4 of 110 comments (clear)

  1. The Universally Flawed Argument by Slipgrid · · Score: 5, Insightful
    Last month Universal accused MySpace of infringing its copyrights by allowing its customers to post music videos from artists such as Jay-Z on the site without permission.


    The basis of their argument is that they are allowing users to post Jay-Z videos, just like I'm sure they allow Universal to request there deletion. The gun manufactures tried this argument before. Guns allow people to kill each other. They also allow people to protect themselves. Allowing a crime is far from facilitating it. Myspace, sucks as it does, provides many with legal entertainment. Just because a few are able to abuse the system, doesn't mean that Rupt owes Univ a tax.
  2. The case by Rob+T+Firefly · · Score: 5, Informative

    For the lazy, the case in TFA involves Universal accusing MySpace of copyright infringement based on the ability of its users to post copyrighted music videos to the site without permission.

  3. Precisely what the DMCA was enacted for by michaelmalak · · Score: 5, Insightful
    Contrary to what the analysts and lawyers in the ft.com article are blathering about, this is precisely the motivation behind the DMCA. In 1998, four years after the start of the Internet's meteroic rise, the media publishers had a vague fear that the Internet would bring new ways for people to make perfect copies of their publications. Thus they attacked preemptively by paying Congress to enact the DMCA. The media companies of course did not know P2P and "social networking" by name, but they knew from the Internet's growth (in size and technology) that such then-unknown things would come about. Heck, the violations were already occurring via UseNet.
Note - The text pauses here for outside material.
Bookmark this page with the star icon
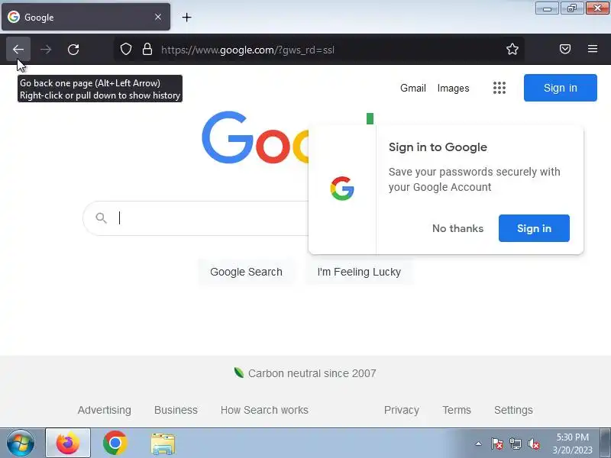The image size is (611, 458). [512, 49]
    While a lot of aspects of copyright are detestable -- such as the DMCA's prohibition against format shifting and the extension into perpetuity of copyrights, if the DMCA makes a special exemption for "common carriers" like MySpace (whose main purpose is social networking, not copyright infringement), then that is a good provision of the DMCA -- and it would be a farsighted one based on then-existing technologies such as UseNet, not a provision created in the "different world of 1998" as the ft.com article asserts.

  4. If Universal wins, /. closes by Per+Abrahamsen · · Score: 5, Insightful

    If universal wins, a "get rich fast" scheme would be:

    1) Create and sell copyrightable junk on e.g. www.lulu.com for an inflated price.
    2) Post it as an Anonymous Coward on /.
    3) Sue /. for copyright infrigement for profit!

    A win for Universal would mean all user generated content on all sites would have to be pre-approved, which would be economically infeasible for most hobbyist or ad-based sites. Control of the information stream would fall back in the hands of a few large media companies, and most of the democratic potential of the Internet would be lost.